Bastrop City Council asking for ideas to solve feral chicken population

Chickens in Bastrop are running wild and many people who live there say they are fed up.

The City held a meeting Wednesday to find solutions to the overpopulation problem.

A city official said the problem started when Bastrop built the convention center on farmland where the chickens used to roost. That pushed the chickens out into the neighborhood, so the city turned Farm Street into a chicken sanctuary, but the birds didn’t stay there either.

“There’s chickens all over town,” said Jane Campos who has lived in Bastrop for more than 50 years. On her street, which was declared a chicken sanctuary by the City of Bastrop, it’s normal for the big birds to run free.

“This is part of Bastrop and part of the unique area that we live in,” Campos said.

The sanctuary is not fenced in and now feral chickens have multiplied and spread all over the city. “The folklore is that we actually have a sanctuary. When, if you actually think of the definition of a sanctuary, we neither have the resources or the habitat or the property or the maintenance or all the things that are actually needed for a sanctuary,” said Charlie Amos who lives just outside the sanctuary area.

The wild birds are causing a multitude of problems for people who live near Farm Street.

“It’s disturbing people’s sleep, they crow in the morning, crow in the evening, crow all day. They tear up the flower beds, they scratch up the mulch,” said Bastrop Animal Control and Code Enforcement Office Troy Walters.

“They’re out of control. They’re definitely a nuisance,” Amos said.

“People that don’t want them around there, you’re going to have to put chicken wire around your yards,” said Campos.

Walters said chickens outside of the sanctuary must be kept in a coup, but capturing the huge feral chicken population isn’t easy or productive at this point.

“I can trap a dozen, two dozen chickens.
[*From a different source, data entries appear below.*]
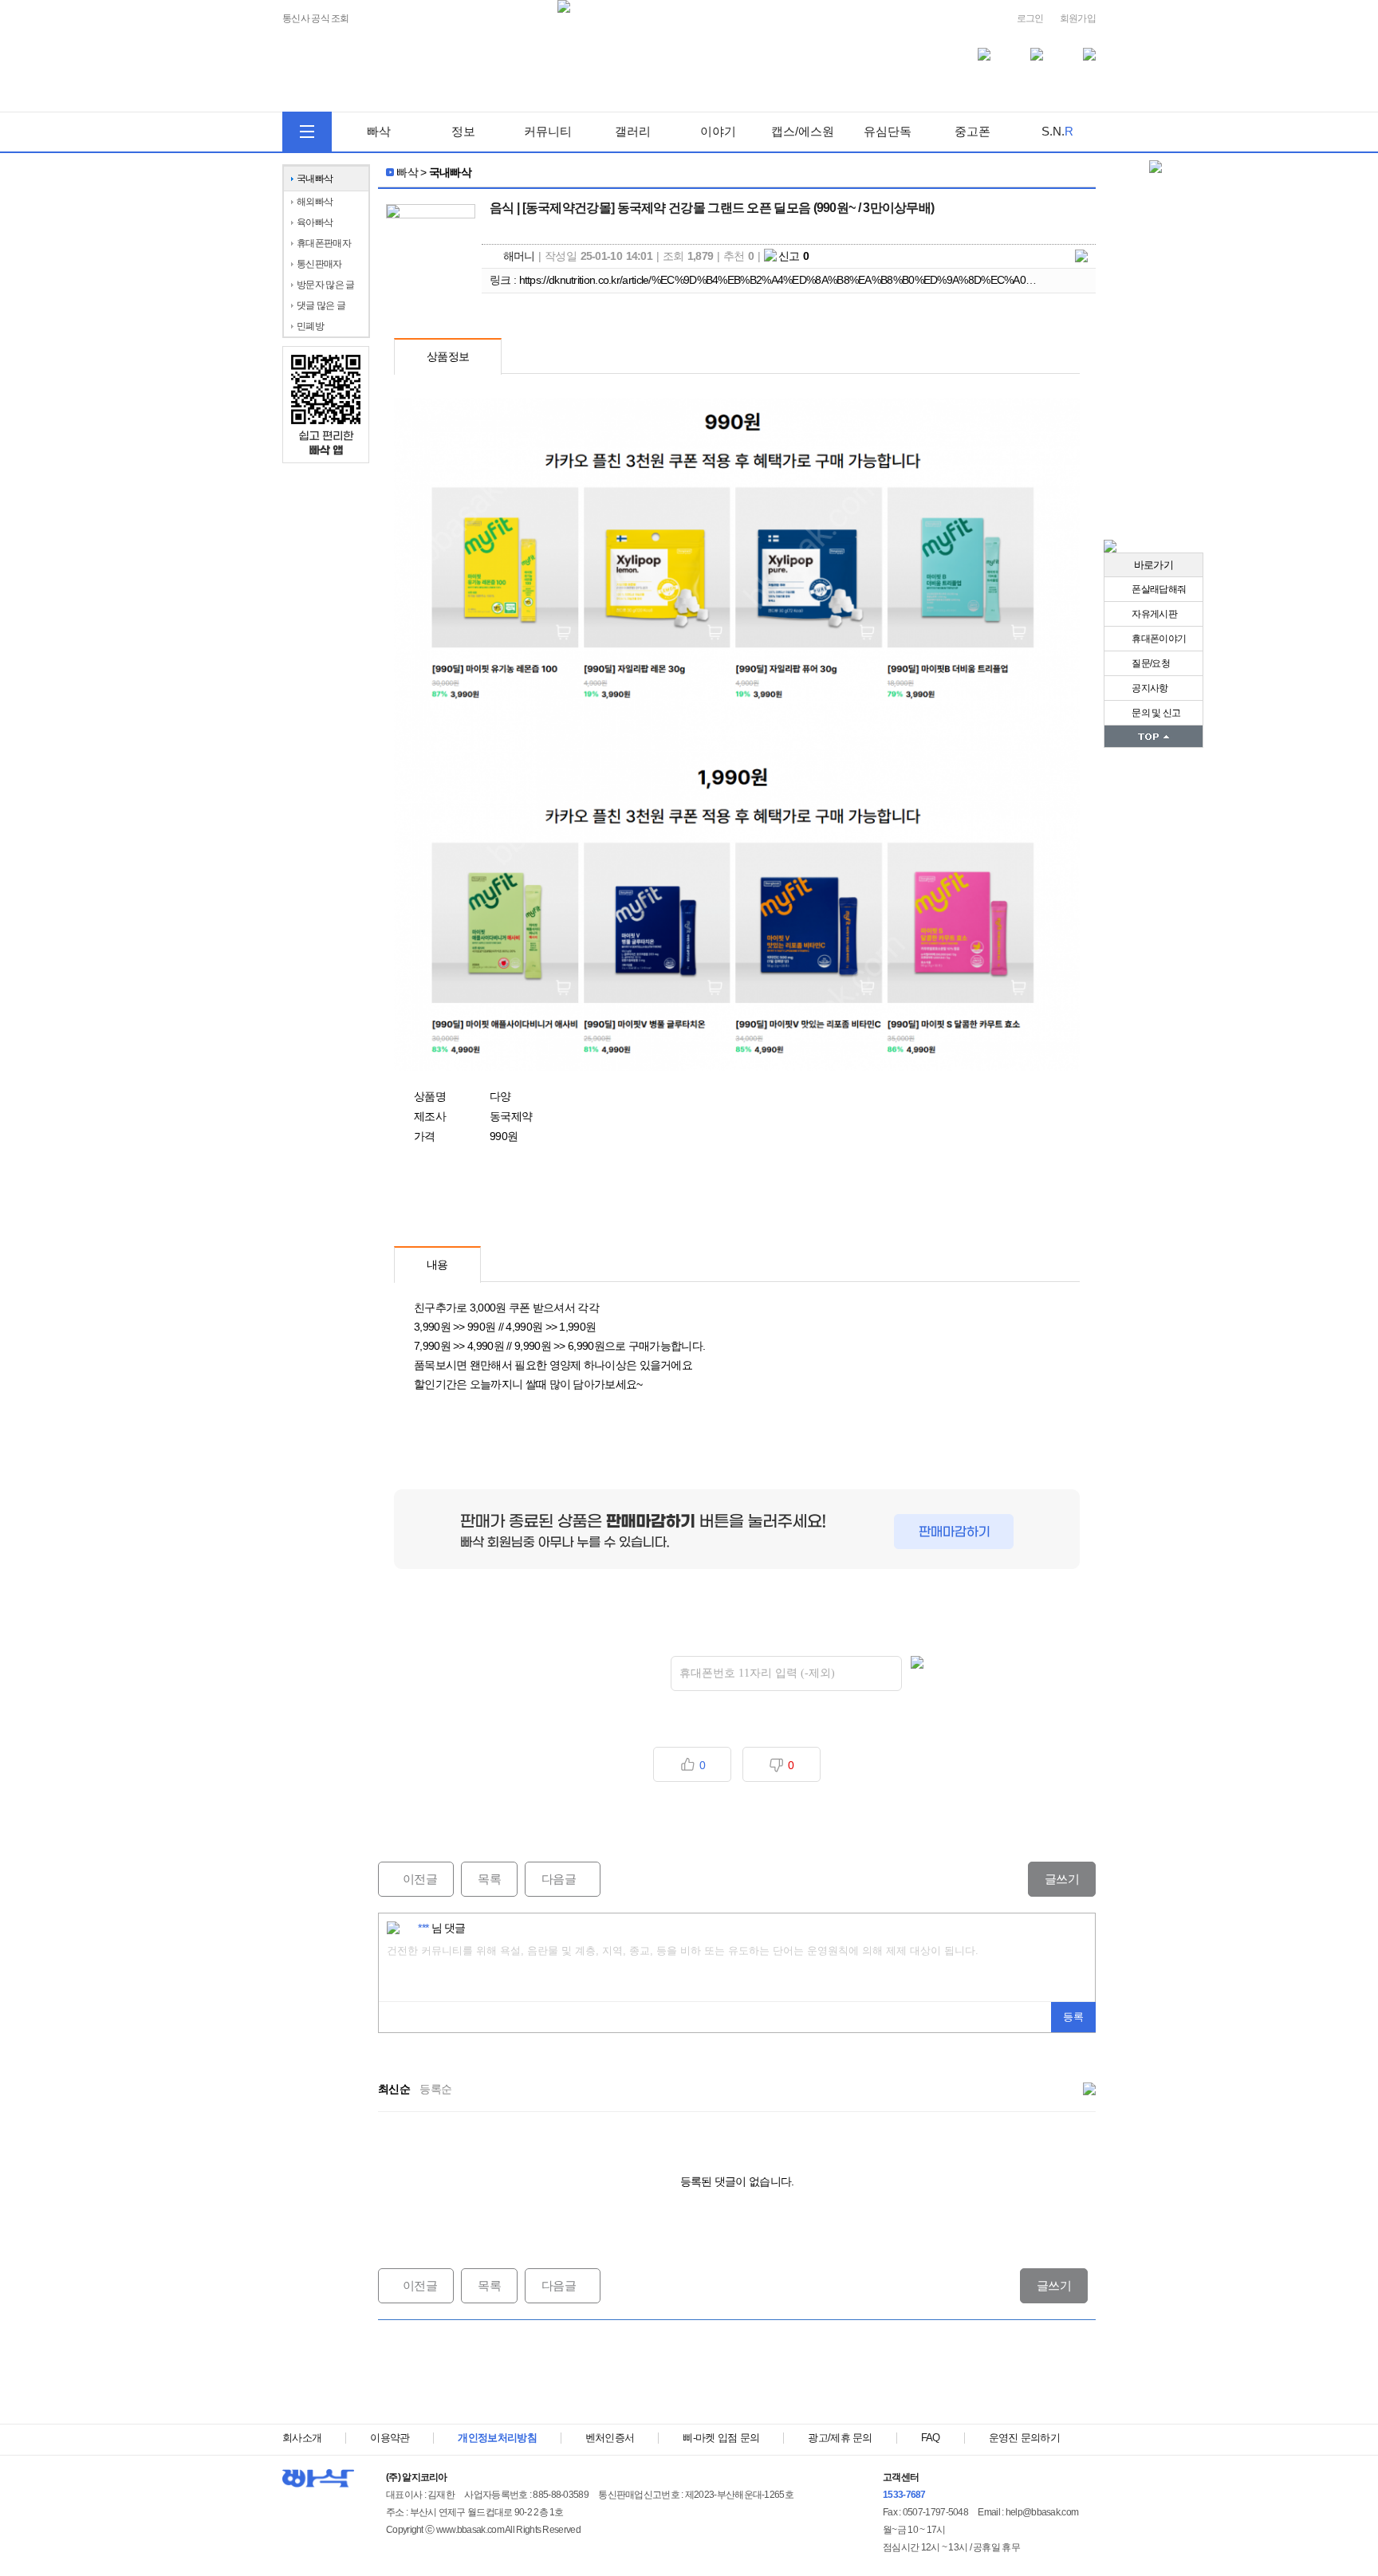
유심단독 (887, 131)
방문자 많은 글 (325, 284)
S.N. (1057, 131)
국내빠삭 (315, 178)
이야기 (718, 131)
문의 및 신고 (1155, 712)
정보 (463, 131)
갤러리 (633, 131)
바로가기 (1153, 565)
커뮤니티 (548, 131)
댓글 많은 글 (321, 305)
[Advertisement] (737, 2372)
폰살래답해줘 (1158, 589)
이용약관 (389, 2438)
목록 (489, 1879)
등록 (1073, 2017)
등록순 (435, 2088)
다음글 (550, 1879)
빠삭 (379, 131)
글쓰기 (1062, 1879)
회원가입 (1078, 18)
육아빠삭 (315, 222)
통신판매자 (319, 263)
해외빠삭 (315, 201)
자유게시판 (1153, 613)
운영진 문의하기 (1024, 2438)
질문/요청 (1150, 663)
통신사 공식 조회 (315, 19)
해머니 (519, 256)
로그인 (1030, 18)
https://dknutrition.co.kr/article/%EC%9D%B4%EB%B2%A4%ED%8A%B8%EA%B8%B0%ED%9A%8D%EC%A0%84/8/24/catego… (816, 279)
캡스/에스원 (802, 131)
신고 (793, 256)
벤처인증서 (610, 2438)
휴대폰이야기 (1158, 638)
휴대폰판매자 (324, 243)
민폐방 (310, 326)
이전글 (407, 1879)
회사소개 (301, 2438)
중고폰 (972, 131)
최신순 (394, 2088)
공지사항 (1149, 688)
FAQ (930, 2438)
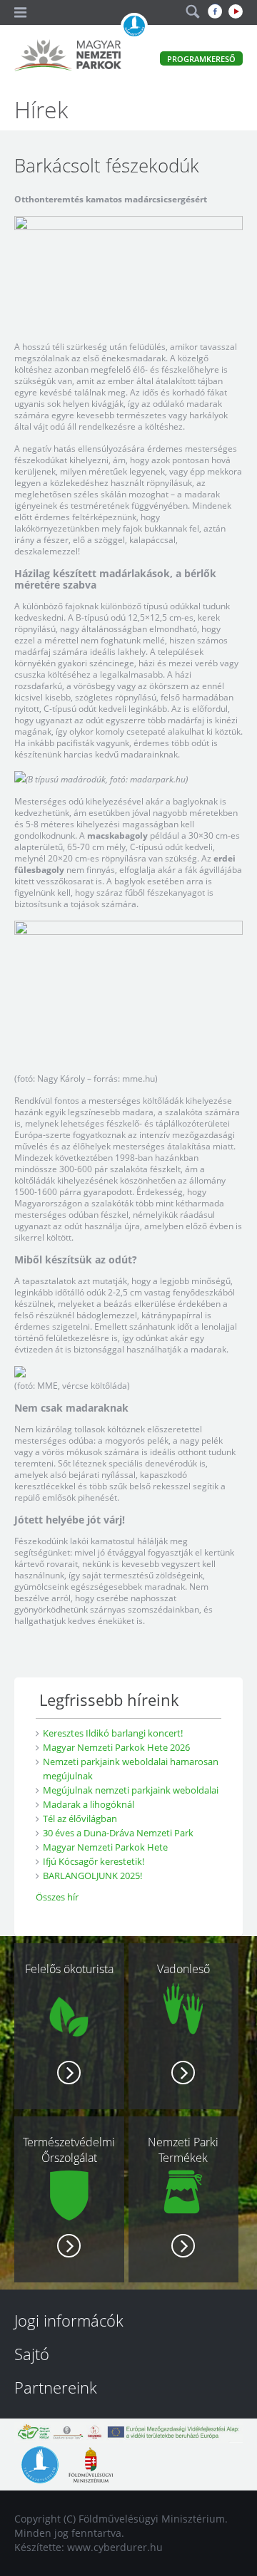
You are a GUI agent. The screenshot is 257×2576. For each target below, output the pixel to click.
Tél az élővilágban (80, 1818)
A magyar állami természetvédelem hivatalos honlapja (134, 26)
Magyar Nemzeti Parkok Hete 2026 (116, 1747)
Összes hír (57, 1896)
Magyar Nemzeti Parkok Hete (105, 1847)
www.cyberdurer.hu (115, 2547)
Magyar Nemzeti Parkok (67, 57)
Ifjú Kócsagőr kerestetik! (93, 1861)
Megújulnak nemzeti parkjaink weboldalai (130, 1790)
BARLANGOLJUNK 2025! (92, 1875)
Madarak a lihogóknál (88, 1804)
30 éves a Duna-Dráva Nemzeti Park (118, 1832)
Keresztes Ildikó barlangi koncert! (113, 1733)
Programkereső (201, 58)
It takes a lot of energy and labor to do that. You can’t catch them. They run very fast, and when you do catch them, you drive around the corner and there’s a mother with her babies and they’re being replaced,” Walters said.

Wednesday, more than 60 people filled City Hall to discuss the problem with council members.

Council hoped someone in the meeting could recommend a better solution to control the chicken population. “Now that the problem is out of control and we have a lot of feral chickens out here, it’s going to take the cooperation of neighbors and the city to gradually reduce and eliminate the feral population or relocate them,” said Amos.

Campos said the chickens have just as much right to roam around Bastrop as the people there do and she likes having them around her home.

“The chickens eat bugs, they get rid of the bugs that are around here. The chickens lay eggs obviously, they live in harmony with the ecology,” Campos said.

However, even Campos agrees it’s possible to have too much of a good thing. “I don’t think we have a problem with chickens going extinct anytime soon, not around here,” said Amos.

Solutions suggested at Wednesday’s council meeting include restricting people from feeding the birds, starting a program for people to care for them and even removing Bastrop’s protected status for the chickens.